A loud pounding made me choke on the whiskey burning down my throat. Snarling to myself I slammed the fifth down on my coffee table, hoping in the back of my mind that either item of glass would shatter, no such luck. Stumbling, on my way to drunk, I made it to my door and ripped it open.
"What!" I spat.
Zexion raised an eyebrow at my viciousness as well as his hands in appeasement. I glared at my best friend, not remotely in the mood to deal with him.

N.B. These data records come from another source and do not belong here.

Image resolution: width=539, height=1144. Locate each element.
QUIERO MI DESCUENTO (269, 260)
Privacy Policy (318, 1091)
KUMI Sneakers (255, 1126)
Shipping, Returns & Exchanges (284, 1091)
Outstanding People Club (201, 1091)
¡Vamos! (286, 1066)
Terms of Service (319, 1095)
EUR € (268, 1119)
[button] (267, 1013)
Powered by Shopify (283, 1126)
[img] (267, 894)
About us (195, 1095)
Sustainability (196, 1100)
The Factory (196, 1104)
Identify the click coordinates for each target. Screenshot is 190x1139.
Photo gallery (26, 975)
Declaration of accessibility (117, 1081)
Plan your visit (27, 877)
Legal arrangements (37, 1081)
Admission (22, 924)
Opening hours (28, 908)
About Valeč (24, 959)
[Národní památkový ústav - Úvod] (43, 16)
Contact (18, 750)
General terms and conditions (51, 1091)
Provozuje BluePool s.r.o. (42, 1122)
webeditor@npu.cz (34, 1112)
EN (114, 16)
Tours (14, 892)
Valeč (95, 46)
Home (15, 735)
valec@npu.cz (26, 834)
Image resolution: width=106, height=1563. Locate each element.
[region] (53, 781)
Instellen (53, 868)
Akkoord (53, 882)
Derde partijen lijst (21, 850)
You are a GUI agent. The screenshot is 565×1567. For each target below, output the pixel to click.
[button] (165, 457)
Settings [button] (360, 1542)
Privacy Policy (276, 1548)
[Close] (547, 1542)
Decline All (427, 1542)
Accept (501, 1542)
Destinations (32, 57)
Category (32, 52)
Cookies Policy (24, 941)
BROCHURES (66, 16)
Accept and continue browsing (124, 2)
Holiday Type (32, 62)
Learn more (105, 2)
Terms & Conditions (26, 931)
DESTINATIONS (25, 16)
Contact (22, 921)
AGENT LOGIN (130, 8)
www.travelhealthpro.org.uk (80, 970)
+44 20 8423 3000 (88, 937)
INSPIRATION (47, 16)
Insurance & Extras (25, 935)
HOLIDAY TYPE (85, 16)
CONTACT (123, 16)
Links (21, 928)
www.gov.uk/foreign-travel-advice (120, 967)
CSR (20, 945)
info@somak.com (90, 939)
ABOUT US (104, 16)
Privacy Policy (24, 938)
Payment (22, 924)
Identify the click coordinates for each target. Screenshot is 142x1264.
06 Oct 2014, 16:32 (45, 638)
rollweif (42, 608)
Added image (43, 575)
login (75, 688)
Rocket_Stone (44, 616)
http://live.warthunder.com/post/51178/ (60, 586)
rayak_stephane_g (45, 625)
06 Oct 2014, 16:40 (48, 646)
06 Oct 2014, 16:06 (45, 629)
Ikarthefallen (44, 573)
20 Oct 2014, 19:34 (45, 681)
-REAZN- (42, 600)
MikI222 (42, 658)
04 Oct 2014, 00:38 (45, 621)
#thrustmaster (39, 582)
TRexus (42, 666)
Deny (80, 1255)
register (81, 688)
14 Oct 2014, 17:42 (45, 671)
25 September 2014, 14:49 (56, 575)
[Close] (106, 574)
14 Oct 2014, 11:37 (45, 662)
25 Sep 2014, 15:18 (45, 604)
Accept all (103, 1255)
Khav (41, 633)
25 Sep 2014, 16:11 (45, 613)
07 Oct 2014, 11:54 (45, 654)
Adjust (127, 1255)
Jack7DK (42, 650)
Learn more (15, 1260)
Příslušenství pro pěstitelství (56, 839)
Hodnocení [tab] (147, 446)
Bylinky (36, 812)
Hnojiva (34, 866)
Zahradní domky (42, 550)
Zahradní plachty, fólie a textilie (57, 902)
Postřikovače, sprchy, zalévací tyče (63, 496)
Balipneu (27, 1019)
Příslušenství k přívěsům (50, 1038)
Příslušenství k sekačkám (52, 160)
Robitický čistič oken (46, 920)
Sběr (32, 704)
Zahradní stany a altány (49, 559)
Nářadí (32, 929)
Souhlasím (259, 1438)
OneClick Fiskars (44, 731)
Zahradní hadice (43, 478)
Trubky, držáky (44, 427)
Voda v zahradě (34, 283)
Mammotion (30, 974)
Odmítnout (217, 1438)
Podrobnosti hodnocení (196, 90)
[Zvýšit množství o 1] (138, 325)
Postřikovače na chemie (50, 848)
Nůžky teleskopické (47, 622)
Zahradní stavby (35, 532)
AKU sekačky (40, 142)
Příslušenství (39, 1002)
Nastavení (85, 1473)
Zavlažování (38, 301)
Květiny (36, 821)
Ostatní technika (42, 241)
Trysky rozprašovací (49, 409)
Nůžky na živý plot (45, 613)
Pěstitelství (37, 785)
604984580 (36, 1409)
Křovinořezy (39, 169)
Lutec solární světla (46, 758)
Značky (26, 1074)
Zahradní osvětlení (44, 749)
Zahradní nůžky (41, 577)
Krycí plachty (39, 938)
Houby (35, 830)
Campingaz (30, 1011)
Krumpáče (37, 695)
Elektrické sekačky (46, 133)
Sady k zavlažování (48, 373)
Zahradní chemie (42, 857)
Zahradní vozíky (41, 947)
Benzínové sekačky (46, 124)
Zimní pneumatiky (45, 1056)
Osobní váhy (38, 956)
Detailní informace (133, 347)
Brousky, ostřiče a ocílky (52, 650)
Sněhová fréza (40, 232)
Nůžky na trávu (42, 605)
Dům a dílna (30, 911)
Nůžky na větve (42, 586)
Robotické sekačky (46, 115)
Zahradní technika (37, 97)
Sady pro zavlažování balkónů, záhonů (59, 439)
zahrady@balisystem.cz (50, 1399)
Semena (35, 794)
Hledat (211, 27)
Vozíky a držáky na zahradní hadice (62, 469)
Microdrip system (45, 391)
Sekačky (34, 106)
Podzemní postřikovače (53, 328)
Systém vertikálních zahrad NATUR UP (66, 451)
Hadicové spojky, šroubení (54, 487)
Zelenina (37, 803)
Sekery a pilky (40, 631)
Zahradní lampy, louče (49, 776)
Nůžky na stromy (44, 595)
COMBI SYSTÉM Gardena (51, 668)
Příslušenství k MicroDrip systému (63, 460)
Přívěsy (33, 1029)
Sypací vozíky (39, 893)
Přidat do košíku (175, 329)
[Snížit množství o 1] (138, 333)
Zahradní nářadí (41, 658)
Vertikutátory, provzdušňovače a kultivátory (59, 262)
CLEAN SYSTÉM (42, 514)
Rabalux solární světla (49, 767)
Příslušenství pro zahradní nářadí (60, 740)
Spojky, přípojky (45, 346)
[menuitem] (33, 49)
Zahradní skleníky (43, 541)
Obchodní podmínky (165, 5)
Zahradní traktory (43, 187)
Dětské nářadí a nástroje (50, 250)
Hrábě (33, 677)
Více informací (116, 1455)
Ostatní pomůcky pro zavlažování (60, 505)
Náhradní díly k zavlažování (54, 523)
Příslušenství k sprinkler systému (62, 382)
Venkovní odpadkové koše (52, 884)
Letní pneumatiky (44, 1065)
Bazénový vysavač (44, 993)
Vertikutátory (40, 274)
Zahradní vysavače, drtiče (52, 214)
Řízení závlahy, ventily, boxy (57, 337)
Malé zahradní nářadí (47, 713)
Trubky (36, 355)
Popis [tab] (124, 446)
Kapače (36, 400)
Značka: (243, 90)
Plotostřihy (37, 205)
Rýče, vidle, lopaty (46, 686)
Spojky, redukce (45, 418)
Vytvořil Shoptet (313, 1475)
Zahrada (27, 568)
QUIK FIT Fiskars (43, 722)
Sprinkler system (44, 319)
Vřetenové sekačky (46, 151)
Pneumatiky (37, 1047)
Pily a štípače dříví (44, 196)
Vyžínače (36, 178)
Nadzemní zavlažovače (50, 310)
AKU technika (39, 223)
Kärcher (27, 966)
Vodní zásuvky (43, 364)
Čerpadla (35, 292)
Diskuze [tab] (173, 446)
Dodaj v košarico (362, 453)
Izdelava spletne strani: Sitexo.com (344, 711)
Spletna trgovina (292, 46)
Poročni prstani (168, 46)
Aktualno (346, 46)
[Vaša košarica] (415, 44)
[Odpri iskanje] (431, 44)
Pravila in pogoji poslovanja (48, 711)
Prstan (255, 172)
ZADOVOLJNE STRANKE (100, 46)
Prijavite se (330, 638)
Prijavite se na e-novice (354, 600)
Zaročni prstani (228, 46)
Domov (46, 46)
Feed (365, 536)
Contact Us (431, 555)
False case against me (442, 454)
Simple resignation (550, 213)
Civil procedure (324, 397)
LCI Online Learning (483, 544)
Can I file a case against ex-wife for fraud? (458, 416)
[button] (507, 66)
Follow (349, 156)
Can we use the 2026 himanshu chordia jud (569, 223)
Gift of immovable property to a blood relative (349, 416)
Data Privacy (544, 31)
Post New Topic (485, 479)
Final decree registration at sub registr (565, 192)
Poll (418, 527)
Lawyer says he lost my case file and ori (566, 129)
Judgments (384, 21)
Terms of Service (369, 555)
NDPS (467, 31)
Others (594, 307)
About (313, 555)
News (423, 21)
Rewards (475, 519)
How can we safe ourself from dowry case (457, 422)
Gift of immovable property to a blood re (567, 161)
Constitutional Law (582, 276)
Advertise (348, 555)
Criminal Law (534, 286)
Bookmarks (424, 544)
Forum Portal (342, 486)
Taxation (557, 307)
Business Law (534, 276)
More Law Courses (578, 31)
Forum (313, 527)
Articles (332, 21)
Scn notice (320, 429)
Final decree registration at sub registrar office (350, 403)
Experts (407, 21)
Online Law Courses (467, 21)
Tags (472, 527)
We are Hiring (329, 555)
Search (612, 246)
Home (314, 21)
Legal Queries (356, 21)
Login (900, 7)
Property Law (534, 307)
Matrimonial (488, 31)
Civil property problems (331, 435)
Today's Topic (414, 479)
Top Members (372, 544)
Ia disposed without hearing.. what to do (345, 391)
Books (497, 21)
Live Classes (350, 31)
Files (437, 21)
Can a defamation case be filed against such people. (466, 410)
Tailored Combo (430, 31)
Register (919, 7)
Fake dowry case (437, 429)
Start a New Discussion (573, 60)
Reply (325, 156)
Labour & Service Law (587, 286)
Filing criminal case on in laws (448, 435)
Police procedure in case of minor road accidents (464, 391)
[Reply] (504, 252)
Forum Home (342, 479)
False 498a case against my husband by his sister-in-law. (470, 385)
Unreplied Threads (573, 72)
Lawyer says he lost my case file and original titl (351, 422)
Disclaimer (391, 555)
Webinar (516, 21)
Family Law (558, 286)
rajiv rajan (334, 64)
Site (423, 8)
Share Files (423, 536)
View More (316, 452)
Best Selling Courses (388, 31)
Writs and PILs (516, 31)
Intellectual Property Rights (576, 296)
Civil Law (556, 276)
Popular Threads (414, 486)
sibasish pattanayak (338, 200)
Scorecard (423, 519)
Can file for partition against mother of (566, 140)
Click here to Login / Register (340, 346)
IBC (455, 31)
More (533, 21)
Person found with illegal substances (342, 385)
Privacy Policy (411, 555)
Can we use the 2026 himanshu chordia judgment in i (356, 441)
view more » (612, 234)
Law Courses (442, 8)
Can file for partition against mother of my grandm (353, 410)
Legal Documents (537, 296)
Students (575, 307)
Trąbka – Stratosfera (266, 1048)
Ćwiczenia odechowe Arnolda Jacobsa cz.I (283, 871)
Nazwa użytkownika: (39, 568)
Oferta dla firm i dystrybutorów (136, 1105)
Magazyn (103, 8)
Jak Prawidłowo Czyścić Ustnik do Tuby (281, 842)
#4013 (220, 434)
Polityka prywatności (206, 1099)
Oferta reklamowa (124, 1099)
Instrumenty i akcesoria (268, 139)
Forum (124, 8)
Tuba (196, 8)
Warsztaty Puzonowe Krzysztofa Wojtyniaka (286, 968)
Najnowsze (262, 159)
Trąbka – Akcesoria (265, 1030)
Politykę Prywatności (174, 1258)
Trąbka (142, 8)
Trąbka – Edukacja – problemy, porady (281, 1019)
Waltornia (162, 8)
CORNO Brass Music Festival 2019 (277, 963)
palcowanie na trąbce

"Are you trying to send yourself into early liver failure?" He asked sardonically, unfazed by my current temperament. It was not the first, nor would it be the last time I was this volatile.
"Fuck you." I snapped.
I would have slammed the door in his face if it would have done any good, except the bastard was more stubborn than me even. Instead, I spun on my heel wobbling a bit and threw myself back onto the sagging couch. Zexion followed quietly closing the door for me. I felt his eyes, which to my antagonized and inebriated brain felt like judging, as I lit up a smoke and took another long drag off my bottle.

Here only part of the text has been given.